**Complete the following:**
A) Render into Spanish the following sentence from the forum thread below: "It means there is a good chance you will be paying extra for them to be on your health insurance."
B) Write out the passage of the forum thread below from "In the past" to "of the past.".
C) According to the forum thread below, what labor participation rate did the BLS report for 25-29 year olds?

**Page excerpt:**
>>
# Family Values and the Democrats



## Plasticweld (Jun 12, 2014)

President Obama and the Democratic Party working harder than ever to keep families together. 
In the past 5 years the president and the Democrats have been working overtime to keep families together, the days of young adults growing up and leaving their parents is a thing of the past. 

The Bureau of Labor Statistics [BLS] recorded the lowest percentage of 16 to 19 year olds working or looking for work since 1948, [32.9%] For 20-24 year olds employment rates have only done a little better, with an average working rate of right around [70%] For 25-29 year olds the [BLS] reported the lowest labor participation rate of [79.8%] the lowest ever recorded since it started keeping records in 1982. 
Last month the [BLS] reported that there was in increase in the employable market, “those capable of working” of 14,217,000 while the actual number of people employed decreased by 94,000

What does this mean for the average American, it means that the kids are more than likely living with you. It means there is a good chance you will be paying extra for them to be on your health insurance. With the passage of Obama Care the cost of hiring new employees has risen, some jobs will be eliminated or will be limited to 30 hours to avoid the employer providing health care.  With the cost of minimum wages going up in some places, there will be fewer jobs at entry levels. With the costs of the new EPA Carbon rules going into effect the cost of heating oil and gas is going to rise along with all of other goods and services, as most things still come on a truck.

Obama has had 5 years to put his liberal politics into motion, we are starting to see the results. So when you are huddled in one room to save on heat, all gathered together because there is lack of jobs or opportunity, make sure you give credit to the guy who had the vision to keep your family all together.


----------



## Pandora (Jul 26, 2014)

I'd rather they were down the street . . . ha! and I love them dearly. Our country is an absolute mess but we are damn busy printing at the shop. So money is coming in regular, knock wood, our employees got raises this year. I'm not stealing from our 401K to loan to the biz. Taxes are paid on time the load feels lightened personally.

I won't have health insurance though in a month which is the first time in my adult life. I best tip toe about and pray a lot. What will be will be.  I always thought insurance was invented by the Mafia . . . ha! Just thought of the thumbs instead of guns pics, Al with the thumbs up 8) thumbs down to insurance companies and a big ole tongue wag. :tongue:

I enjoyed your article Plasticweld as always, thank you . . . what will become of U.S.?


----------



## dither (Sep 11, 2014)

What will become of us ALL?


----------



## Elvenswordsman (Sep 11, 2014)

Economics of labour have always been difficult, especially when you fail to take into account other factors. Ceteris paribus is the detriment of economic theory.
<<
**Dataset content:**
>>
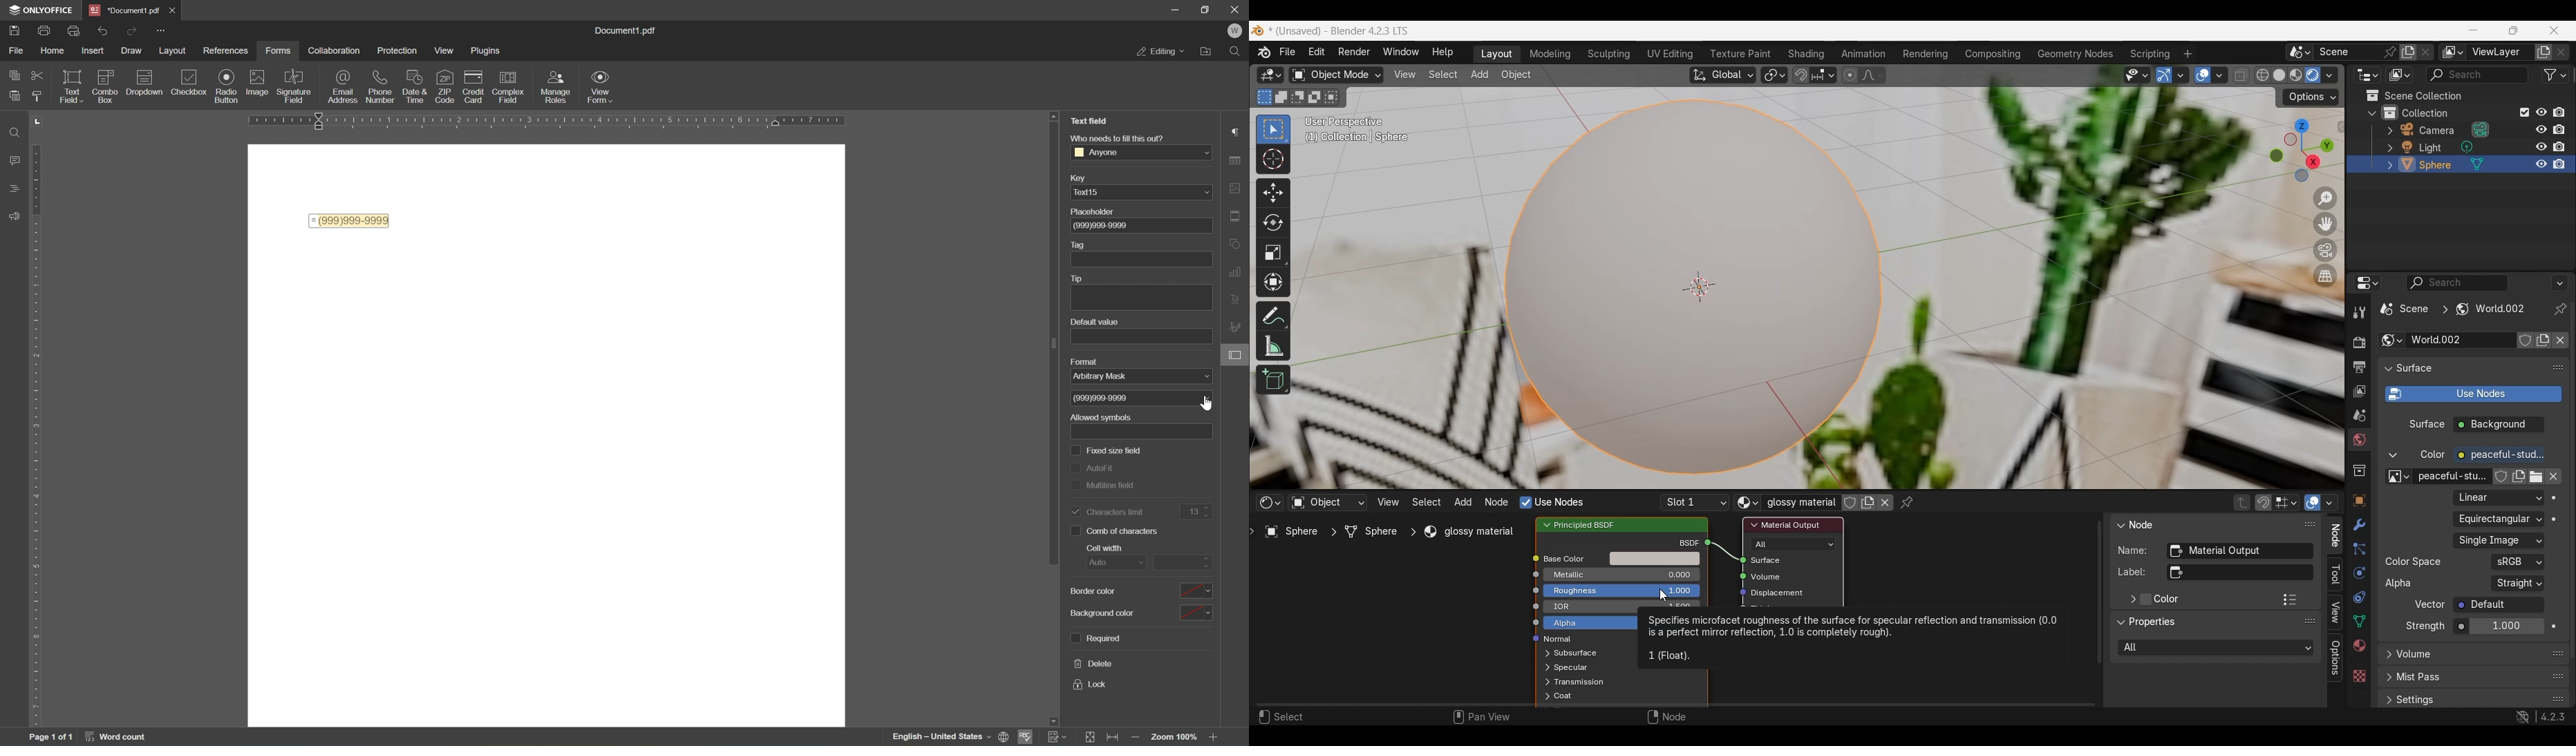 This screenshot has height=756, width=2576. What do you see at coordinates (2119, 524) in the screenshot?
I see `Collapse` at bounding box center [2119, 524].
<<
**Replies:**
A) Significa que hay una buena probabilidad de que usted pague más para que ellos estén en su seguro médico.

B)
In the past 5 years the president and the Democrats have been working overtime to keep families together, the days of young adults growing up and leaving their parents is a thing of the past.

C) 79.8%, the lowest ever recorded since the BLS started keeping records in 1982.